Please format the lines of the records below, from the line containing "Where should I click to: Select" through the last line, inclusive, as a Markdown table with the columns Row and Record line. Number each line and leave out any blank lines.

* start DATA TO USE *

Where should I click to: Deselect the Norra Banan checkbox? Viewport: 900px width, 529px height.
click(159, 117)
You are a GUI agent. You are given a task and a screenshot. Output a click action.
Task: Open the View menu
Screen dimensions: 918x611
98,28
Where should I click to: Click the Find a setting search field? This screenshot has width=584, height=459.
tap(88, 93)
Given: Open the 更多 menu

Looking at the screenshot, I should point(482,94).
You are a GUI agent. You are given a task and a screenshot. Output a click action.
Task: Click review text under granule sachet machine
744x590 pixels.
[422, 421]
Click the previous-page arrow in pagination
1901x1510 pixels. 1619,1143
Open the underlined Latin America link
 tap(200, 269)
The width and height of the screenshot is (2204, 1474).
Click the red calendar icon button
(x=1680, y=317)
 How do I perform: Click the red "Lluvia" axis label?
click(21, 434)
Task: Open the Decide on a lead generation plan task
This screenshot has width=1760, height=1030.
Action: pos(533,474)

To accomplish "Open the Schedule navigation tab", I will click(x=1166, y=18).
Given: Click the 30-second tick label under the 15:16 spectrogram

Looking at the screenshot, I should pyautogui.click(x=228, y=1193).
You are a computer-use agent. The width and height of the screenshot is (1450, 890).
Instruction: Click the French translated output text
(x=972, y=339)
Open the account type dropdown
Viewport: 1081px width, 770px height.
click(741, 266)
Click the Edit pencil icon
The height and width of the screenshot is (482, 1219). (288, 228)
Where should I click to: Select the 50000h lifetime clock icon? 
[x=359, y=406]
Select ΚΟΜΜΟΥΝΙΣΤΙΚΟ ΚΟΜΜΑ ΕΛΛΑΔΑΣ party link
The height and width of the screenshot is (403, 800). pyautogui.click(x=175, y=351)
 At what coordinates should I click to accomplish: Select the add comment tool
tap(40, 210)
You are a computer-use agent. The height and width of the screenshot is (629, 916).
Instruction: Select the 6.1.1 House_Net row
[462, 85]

* end DATA TO USE *

FULL SOLUTION:
| Row | Record line |
|---|---|
| 1 | Where should I click to: Select the 50000h lifetime clock icon?  |
| 2 | [x=359, y=406] |
| 3 | Select ΚΟΜΜΟΥΝΙΣΤΙΚΟ ΚΟΜΜΑ ΕΛΛΑΔΑΣ party link |
| 4 | The height and width of the screenshot is (403, 800). pyautogui.click(x=175, y=351) |
| 5 |  At what coordinates should I click to accomplish: Select the add comment tool |
| 6 | tap(40, 210) |
| 7 | You are a computer-use agent. The height and width of the screenshot is (629, 916). |
| 8 | Instruction: Select the 6.1.1 House_Net row |
| 9 | [462, 85] |